> _TUGAS YANG DIBERIKAN_: Ambil semua baris catatan berikut dan tulis ulang tanpa mengubah satu karakter pun.

─── DATA YANG DISEDIAKAN ───

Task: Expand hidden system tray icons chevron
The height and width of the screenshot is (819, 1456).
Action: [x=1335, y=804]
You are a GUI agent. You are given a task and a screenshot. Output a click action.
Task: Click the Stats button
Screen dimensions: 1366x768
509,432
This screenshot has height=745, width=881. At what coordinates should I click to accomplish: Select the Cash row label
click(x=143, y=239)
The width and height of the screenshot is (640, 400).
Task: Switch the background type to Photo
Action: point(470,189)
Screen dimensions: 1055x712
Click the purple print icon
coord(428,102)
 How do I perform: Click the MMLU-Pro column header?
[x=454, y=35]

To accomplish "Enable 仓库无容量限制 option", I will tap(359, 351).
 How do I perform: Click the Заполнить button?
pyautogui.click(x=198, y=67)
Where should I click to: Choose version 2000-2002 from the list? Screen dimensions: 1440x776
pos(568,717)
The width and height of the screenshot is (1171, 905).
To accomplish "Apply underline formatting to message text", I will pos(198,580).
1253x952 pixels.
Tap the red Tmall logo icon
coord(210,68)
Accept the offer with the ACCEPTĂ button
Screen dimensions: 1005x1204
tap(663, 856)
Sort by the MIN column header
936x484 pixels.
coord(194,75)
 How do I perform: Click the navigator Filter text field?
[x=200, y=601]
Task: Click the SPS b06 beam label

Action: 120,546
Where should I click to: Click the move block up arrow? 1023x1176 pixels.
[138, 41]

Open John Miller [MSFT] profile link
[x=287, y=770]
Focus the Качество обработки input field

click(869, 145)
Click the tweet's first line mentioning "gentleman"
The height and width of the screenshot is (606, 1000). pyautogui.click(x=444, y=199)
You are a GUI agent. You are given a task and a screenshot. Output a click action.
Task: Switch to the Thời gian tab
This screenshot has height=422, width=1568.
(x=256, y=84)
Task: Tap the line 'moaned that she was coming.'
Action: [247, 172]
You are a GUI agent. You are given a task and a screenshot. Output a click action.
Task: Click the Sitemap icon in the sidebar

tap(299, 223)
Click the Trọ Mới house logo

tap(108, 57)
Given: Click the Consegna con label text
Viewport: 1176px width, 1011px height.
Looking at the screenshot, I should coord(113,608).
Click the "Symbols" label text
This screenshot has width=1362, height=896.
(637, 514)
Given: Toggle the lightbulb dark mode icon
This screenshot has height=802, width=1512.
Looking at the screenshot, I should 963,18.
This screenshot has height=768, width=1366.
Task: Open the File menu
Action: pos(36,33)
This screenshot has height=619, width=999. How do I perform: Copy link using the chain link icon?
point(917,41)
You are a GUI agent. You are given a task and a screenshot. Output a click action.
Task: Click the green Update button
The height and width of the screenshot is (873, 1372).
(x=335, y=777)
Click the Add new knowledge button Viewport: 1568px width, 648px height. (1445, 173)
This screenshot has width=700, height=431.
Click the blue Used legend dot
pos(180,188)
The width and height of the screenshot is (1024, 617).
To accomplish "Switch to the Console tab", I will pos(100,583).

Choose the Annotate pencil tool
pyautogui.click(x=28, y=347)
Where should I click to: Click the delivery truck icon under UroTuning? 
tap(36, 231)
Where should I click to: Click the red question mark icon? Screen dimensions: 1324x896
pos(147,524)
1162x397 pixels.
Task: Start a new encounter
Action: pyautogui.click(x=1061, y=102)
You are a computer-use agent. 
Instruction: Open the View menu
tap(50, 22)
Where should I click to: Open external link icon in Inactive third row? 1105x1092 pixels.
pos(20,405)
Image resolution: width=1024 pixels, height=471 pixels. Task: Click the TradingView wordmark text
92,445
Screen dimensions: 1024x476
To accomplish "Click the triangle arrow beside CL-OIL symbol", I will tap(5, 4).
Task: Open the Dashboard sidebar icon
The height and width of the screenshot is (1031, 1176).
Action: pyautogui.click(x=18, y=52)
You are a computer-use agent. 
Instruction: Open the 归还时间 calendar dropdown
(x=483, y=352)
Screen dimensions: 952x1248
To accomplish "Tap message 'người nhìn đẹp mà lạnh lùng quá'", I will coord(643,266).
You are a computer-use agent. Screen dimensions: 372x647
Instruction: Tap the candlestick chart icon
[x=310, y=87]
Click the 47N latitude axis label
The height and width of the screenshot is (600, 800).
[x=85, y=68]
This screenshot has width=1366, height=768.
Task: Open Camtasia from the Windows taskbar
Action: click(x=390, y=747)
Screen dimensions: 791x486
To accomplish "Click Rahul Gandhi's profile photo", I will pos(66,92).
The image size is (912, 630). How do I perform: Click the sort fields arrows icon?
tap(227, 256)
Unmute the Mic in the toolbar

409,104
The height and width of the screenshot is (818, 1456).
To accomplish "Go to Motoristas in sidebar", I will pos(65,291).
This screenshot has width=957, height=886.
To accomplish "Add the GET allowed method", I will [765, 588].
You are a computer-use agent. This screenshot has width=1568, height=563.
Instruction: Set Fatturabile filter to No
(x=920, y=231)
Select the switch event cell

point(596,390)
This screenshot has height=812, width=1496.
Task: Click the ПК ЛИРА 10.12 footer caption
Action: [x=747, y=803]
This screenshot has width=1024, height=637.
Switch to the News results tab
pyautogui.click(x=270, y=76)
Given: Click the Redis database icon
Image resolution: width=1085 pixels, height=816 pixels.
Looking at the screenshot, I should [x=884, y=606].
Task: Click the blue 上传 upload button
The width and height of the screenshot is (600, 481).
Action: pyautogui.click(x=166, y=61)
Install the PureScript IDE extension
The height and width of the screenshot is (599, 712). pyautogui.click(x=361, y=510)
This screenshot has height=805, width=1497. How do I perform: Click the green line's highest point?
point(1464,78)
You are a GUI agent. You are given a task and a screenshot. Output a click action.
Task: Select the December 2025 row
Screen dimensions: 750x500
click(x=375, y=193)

───

> _KELUARAN LENGKAP_:
Task: Expand hidden system tray icons chevron
The height and width of the screenshot is (819, 1456).
Action: [x=1335, y=804]
You are a GUI agent. You are given a task and a screenshot. Output a click action.
Task: Click the Stats button
Screen dimensions: 1366x768
509,432
This screenshot has height=745, width=881. At what coordinates should I click to accomplish: Select the Cash row label
click(x=143, y=239)
The width and height of the screenshot is (640, 400).
Task: Switch the background type to Photo
Action: point(470,189)
Screen dimensions: 1055x712
Click the purple print icon
coord(428,102)
 How do I perform: Click the MMLU-Pro column header?
[x=454, y=35]

To accomplish "Enable 仓库无容量限制 option", I will tap(359, 351).
 How do I perform: Click the Заполнить button?
pyautogui.click(x=198, y=67)
Where should I click to: Choose version 2000-2002 from the list? Screen dimensions: 1440x776
pos(568,717)
The width and height of the screenshot is (1171, 905).
To accomplish "Apply underline formatting to message text", I will pos(198,580).
1253x952 pixels.
Tap the red Tmall logo icon
coord(210,68)
Accept the offer with the ACCEPTĂ button
Screen dimensions: 1005x1204
tap(663, 856)
Sort by the MIN column header
936x484 pixels.
coord(194,75)
 How do I perform: Click the navigator Filter text field?
[x=200, y=601]
Task: Click the SPS b06 beam label

Action: 120,546
Where should I click to: Click the move block up arrow? 1023x1176 pixels.
[138, 41]

Open John Miller [MSFT] profile link
[x=287, y=770]
Focus the Качество обработки input field

click(869, 145)
Click the tweet's first line mentioning "gentleman"
The height and width of the screenshot is (606, 1000). pyautogui.click(x=444, y=199)
You are a GUI agent. You are given a task and a screenshot. Output a click action.
Task: Switch to the Thời gian tab
This screenshot has height=422, width=1568.
(x=256, y=84)
Task: Tap the line 'moaned that she was coming.'
Action: [247, 172]
You are a GUI agent. You are given a task and a screenshot. Output a click action.
Task: Click the Sitemap icon in the sidebar

tap(299, 223)
Click the Trọ Mới house logo

tap(108, 57)
Given: Click the Consegna con label text
Viewport: 1176px width, 1011px height.
Looking at the screenshot, I should coord(113,608).
Click the "Symbols" label text
This screenshot has width=1362, height=896.
(637, 514)
Given: Toggle the lightbulb dark mode icon
This screenshot has height=802, width=1512.
Looking at the screenshot, I should 963,18.
This screenshot has height=768, width=1366.
Task: Open the File menu
Action: pos(36,33)
This screenshot has height=619, width=999. How do I perform: Copy link using the chain link icon?
point(917,41)
You are a GUI agent. You are given a task and a screenshot. Output a click action.
Task: Click the green Update button
The height and width of the screenshot is (873, 1372).
(x=335, y=777)
Click the Add new knowledge button Viewport: 1568px width, 648px height. (1445, 173)
This screenshot has width=700, height=431.
Click the blue Used legend dot
pos(180,188)
The width and height of the screenshot is (1024, 617).
To accomplish "Switch to the Console tab", I will pos(100,583).

Choose the Annotate pencil tool
pyautogui.click(x=28, y=347)
Where should I click to: Click the delivery truck icon under UroTuning? 
tap(36, 231)
Where should I click to: Click the red question mark icon? Screen dimensions: 1324x896
pos(147,524)
1162x397 pixels.
Task: Start a new encounter
Action: pyautogui.click(x=1061, y=102)
You are a computer-use agent. 
Instruction: Open the View menu
tap(50, 22)
Where should I click to: Open external link icon in Inactive third row? 1105x1092 pixels.
pos(20,405)
Image resolution: width=1024 pixels, height=471 pixels. Task: Click the TradingView wordmark text
92,445
Screen dimensions: 1024x476
To accomplish "Click the triangle arrow beside CL-OIL symbol", I will tap(5, 4).
Task: Open the Dashboard sidebar icon
The height and width of the screenshot is (1031, 1176).
Action: pyautogui.click(x=18, y=52)
You are a computer-use agent. 
Instruction: Open the 归还时间 calendar dropdown
(x=483, y=352)
Screen dimensions: 952x1248
To accomplish "Tap message 'người nhìn đẹp mà lạnh lùng quá'", I will coord(643,266).
You are a computer-use agent. Screen dimensions: 372x647
Instruction: Tap the candlestick chart icon
[x=310, y=87]
Click the 47N latitude axis label
The height and width of the screenshot is (600, 800).
[x=85, y=68]
This screenshot has width=1366, height=768.
Task: Open Camtasia from the Windows taskbar
Action: click(x=390, y=747)
Screen dimensions: 791x486
To accomplish "Click Rahul Gandhi's profile photo", I will pos(66,92).
The image size is (912, 630). How do I perform: Click the sort fields arrows icon?
tap(227, 256)
Unmute the Mic in the toolbar

409,104
The height and width of the screenshot is (818, 1456).
To accomplish "Go to Motoristas in sidebar", I will pos(65,291).
This screenshot has width=957, height=886.
To accomplish "Add the GET allowed method", I will [765, 588].
You are a computer-use agent. This screenshot has width=1568, height=563.
Instruction: Set Fatturabile filter to No
(x=920, y=231)
Select the switch event cell

point(596,390)
This screenshot has height=812, width=1496.
Task: Click the ПК ЛИРА 10.12 footer caption
Action: [x=747, y=803]
This screenshot has width=1024, height=637.
Switch to the News results tab
pyautogui.click(x=270, y=76)
Given: Click the Redis database icon
Image resolution: width=1085 pixels, height=816 pixels.
Looking at the screenshot, I should [x=884, y=606].
Task: Click the blue 上传 upload button
The width and height of the screenshot is (600, 481).
Action: pyautogui.click(x=166, y=61)
Install the PureScript IDE extension
The height and width of the screenshot is (599, 712). pyautogui.click(x=361, y=510)
This screenshot has height=805, width=1497. How do I perform: Click the green line's highest point?
point(1464,78)
You are a GUI agent. You are given a task and a screenshot. Output a click action.
Task: Select the December 2025 row
Screen dimensions: 750x500
click(x=375, y=193)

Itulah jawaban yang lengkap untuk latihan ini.